私の名前でアマゾンで検索すると、これまで27冊書いた本だけでなく、AVが今もたくさんヒットするんですよ。 引退してから十何年も経っているのに、ですよ?
私が出たことも契約したこともない作品が、「再編集版」として売られているんです。なのに、私は一銭も貰ってません。「売ってもいいですか?」と許可を求められたこともない。
全然、納得がいきませんよ。理不尽だと思います。 肖像権の問題があるはずですが、無視されている。 ですから、こういうとき、女優さんたちに直接お金が入る仕組みが必要だと思うのです。
素材となったビデオを二次使用、三次使用した商品は、売らないか、女優がたとえ引退していても、使用に応じてお金を払うようにすべきです。本来は被害者ではなかった女性たちを、被害者にしてしまいかねない仕組みは、どんどん改善していかないと……。

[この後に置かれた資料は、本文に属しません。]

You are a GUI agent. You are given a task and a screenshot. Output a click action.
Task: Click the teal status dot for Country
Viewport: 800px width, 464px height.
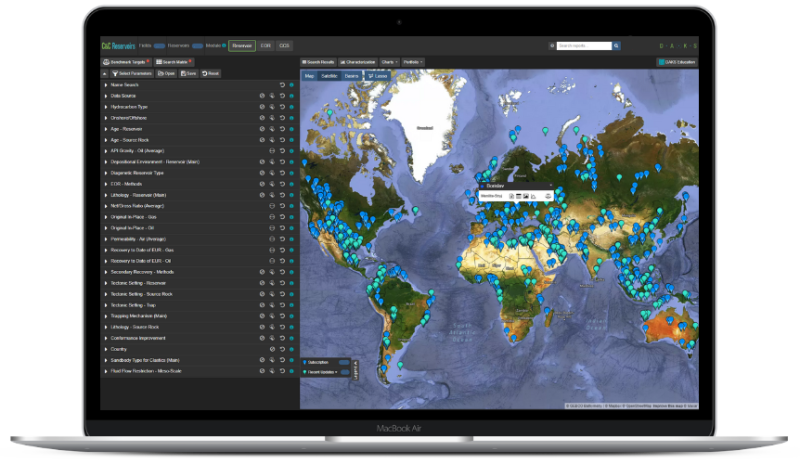pyautogui.click(x=292, y=349)
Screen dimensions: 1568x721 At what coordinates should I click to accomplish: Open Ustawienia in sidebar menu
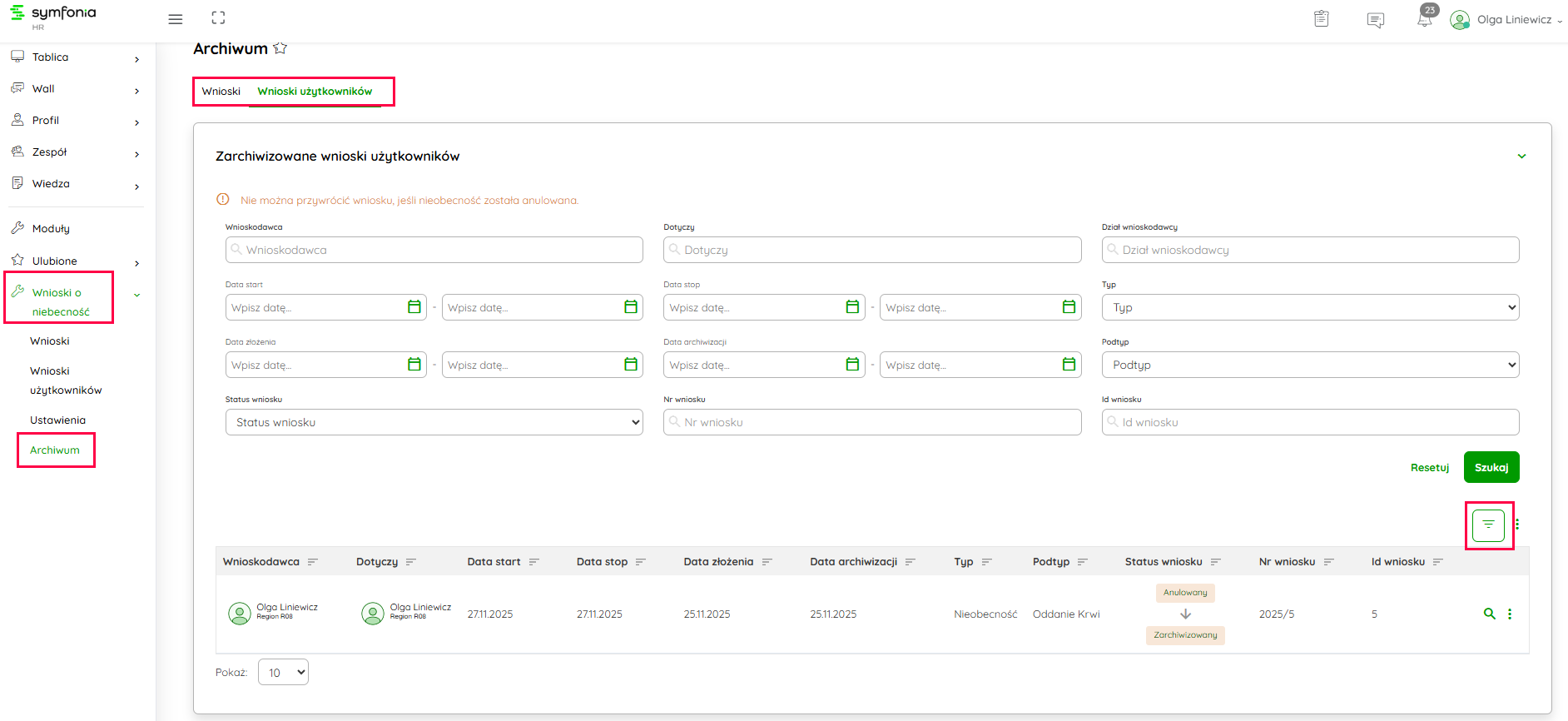57,420
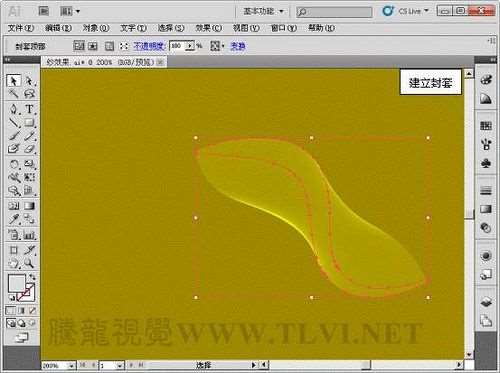
Task: Select the Zoom tool in toolbox
Action: tap(29, 263)
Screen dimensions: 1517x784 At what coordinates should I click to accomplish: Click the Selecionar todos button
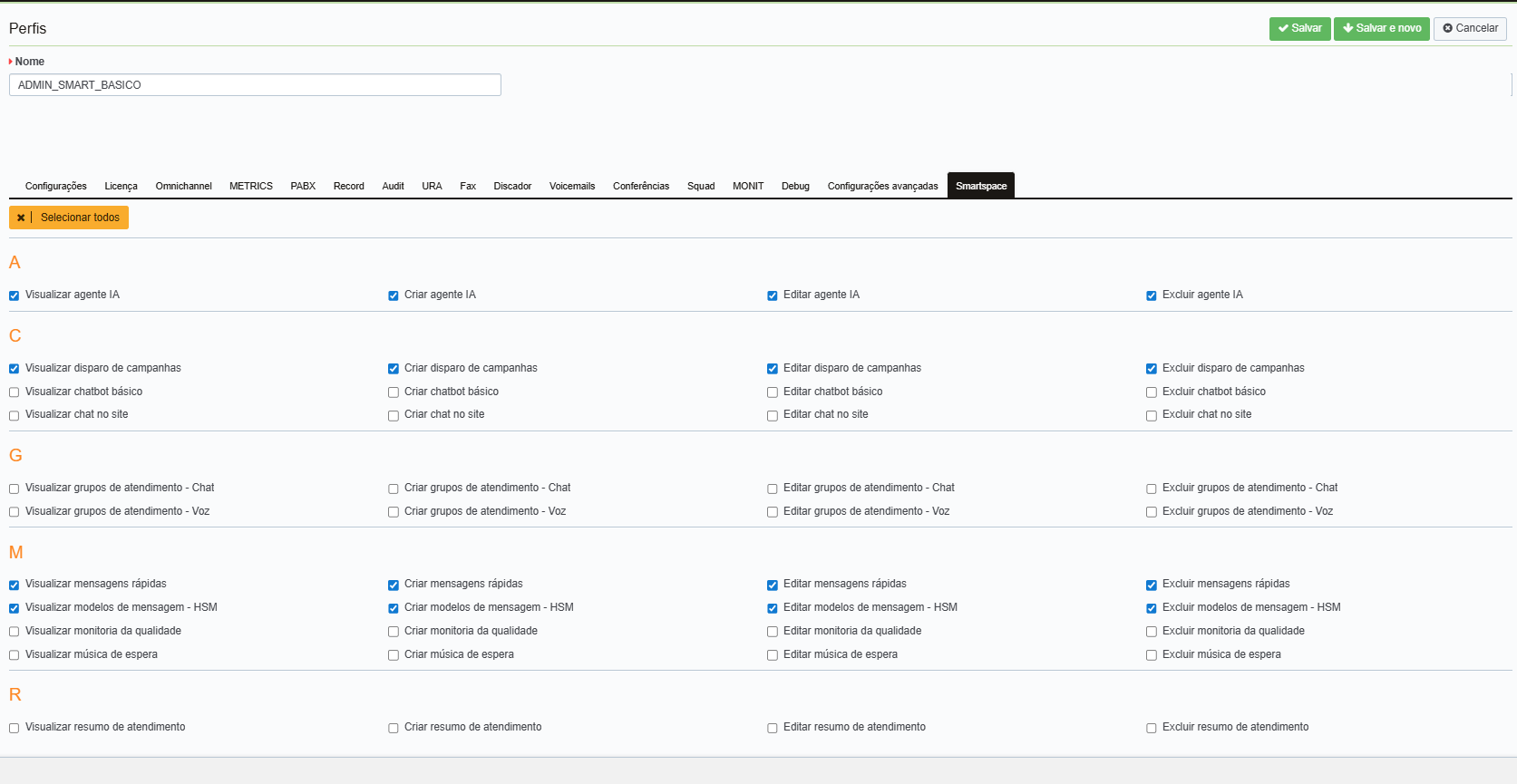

青山:しかし、強要や規制強化に関する一連の問題に対して、「AV業界は動きが遅い」と思われているのではないでしょうか?
川奈:素早く動こうにも音頭を取るところがなかったんですよ。IPPAがその役割を果たすことを期待されていたんでしょうが、IPPAというメーカー団体は、街の商店会のようなものです。
メーカー各社である「商店主」たちは、プロダクションという「仕入先」の向こうで何が行われているか、知らない、としてきました。
そんなところまでは手が届かず、力が及ばないからです。 メーカーもプロダクションも流通も守る、入り口から出口までしっかりと適正化させる「合法AV」の規約をつくることが必要で、そのために改革委員会が生まれることになったわけです。
青山:でも現状は、業界と政策決定サイドにまったくパイプがない状態ですよね。
川奈:ロビー活動をしたい、という話は出ていて、シンクタンクの人に相談しています。 内閣府の担当者が、実際AVANに来たこともあります。ただ、業界内の人間を政策決定に関わらせるのは、どうしても嫌そうな印象でした。